## WHAT TO WORK ON
Rewrite the data from the line containing "Open the Focus Flow home logo" through the line containing "tap(124, 27)", changing "printer icon" to "print button" and keeping every other character the same. Give back only those lines.

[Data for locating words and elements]

* Start *

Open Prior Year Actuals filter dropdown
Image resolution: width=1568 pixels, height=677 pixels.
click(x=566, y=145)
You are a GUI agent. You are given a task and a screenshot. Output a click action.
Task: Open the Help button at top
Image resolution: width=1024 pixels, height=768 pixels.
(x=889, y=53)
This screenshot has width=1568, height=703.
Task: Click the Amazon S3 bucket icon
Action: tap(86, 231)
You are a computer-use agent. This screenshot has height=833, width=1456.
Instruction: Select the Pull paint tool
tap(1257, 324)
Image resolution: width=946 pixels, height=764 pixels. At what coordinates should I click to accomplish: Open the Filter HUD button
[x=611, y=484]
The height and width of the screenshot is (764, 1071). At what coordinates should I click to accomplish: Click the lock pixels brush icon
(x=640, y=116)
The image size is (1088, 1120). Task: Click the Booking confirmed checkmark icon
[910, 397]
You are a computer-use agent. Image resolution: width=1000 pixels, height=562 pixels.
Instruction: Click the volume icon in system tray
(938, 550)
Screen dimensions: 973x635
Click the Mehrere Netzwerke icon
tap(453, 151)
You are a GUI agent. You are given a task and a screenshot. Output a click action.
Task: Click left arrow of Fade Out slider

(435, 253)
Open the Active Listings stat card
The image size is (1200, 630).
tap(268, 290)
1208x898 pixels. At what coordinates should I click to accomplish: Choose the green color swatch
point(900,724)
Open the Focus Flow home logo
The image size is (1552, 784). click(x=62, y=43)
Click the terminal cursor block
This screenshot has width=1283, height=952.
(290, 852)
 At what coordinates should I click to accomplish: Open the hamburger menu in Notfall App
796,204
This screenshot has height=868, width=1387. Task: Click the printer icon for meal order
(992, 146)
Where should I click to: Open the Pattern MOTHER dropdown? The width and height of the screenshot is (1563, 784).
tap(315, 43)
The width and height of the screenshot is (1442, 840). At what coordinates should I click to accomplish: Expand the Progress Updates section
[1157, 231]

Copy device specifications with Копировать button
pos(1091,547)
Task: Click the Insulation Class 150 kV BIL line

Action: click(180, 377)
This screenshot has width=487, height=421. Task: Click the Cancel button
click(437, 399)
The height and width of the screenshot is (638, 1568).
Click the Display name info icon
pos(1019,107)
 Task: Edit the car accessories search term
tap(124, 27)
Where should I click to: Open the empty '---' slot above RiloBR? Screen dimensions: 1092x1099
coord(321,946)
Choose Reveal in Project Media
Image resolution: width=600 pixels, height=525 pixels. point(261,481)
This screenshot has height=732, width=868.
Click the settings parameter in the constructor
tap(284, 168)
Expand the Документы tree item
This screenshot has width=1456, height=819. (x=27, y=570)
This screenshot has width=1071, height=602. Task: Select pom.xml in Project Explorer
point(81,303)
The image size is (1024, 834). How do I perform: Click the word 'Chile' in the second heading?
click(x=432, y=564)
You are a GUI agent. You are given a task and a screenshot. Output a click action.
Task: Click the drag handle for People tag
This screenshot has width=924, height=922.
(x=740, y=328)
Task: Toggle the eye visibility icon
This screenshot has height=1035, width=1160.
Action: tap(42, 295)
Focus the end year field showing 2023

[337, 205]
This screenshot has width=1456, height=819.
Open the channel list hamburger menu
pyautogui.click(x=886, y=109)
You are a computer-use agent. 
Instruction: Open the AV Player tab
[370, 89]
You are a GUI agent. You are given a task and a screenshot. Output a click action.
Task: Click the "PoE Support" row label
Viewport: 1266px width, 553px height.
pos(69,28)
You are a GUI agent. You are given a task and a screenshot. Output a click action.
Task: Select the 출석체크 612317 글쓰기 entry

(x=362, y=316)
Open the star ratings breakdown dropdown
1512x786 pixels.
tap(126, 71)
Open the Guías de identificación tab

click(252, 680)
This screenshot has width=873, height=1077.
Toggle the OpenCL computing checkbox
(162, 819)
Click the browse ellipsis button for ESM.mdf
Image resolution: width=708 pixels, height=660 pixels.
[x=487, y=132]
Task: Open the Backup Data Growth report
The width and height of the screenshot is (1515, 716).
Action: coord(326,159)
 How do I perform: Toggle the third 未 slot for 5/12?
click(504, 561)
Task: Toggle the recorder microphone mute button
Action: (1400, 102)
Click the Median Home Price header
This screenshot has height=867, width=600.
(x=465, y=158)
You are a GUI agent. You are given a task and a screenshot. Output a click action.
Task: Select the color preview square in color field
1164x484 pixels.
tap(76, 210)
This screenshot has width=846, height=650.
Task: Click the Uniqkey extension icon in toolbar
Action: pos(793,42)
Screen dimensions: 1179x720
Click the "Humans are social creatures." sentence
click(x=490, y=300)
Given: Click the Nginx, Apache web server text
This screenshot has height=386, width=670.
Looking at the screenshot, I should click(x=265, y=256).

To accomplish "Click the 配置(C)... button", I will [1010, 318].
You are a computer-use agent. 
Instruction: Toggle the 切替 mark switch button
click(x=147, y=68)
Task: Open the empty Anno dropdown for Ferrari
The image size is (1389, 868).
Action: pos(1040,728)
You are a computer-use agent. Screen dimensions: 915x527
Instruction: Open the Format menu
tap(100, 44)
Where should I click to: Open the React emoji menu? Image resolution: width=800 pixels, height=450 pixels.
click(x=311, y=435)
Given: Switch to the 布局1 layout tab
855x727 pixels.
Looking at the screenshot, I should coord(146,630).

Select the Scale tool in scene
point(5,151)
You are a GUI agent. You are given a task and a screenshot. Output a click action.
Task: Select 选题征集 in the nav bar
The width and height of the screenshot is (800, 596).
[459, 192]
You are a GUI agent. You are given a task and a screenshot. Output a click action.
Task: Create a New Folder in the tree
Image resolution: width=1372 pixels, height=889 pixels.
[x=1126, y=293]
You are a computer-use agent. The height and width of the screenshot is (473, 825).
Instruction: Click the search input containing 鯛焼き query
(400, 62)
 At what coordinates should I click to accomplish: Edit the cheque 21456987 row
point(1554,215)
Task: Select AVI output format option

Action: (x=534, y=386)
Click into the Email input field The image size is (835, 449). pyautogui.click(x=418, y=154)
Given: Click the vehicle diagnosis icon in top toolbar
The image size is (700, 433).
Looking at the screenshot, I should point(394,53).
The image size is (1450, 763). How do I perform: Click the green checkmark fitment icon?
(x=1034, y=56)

* End *

## COMPLETE RESPONSE
Open the Focus Flow home logo
The image size is (1552, 784). click(x=62, y=43)
Click the terminal cursor block
This screenshot has width=1283, height=952.
(290, 852)
 At what coordinates should I click to accomplish: Open the hamburger menu in Notfall App
796,204
This screenshot has height=868, width=1387. Task: Click the print button for meal order
(992, 146)
Where should I click to: Open the Pattern MOTHER dropdown? The width and height of the screenshot is (1563, 784).
tap(315, 43)
The width and height of the screenshot is (1442, 840). At what coordinates should I click to accomplish: Expand the Progress Updates section
[1157, 231]

Copy device specifications with Копировать button
pos(1091,547)
Task: Click the Insulation Class 150 kV BIL line

Action: click(180, 377)
This screenshot has width=487, height=421. Task: Click the Cancel button
click(437, 399)
The height and width of the screenshot is (638, 1568).
Click the Display name info icon
pos(1019,107)
 Task: Edit the car accessories search term
tap(124, 27)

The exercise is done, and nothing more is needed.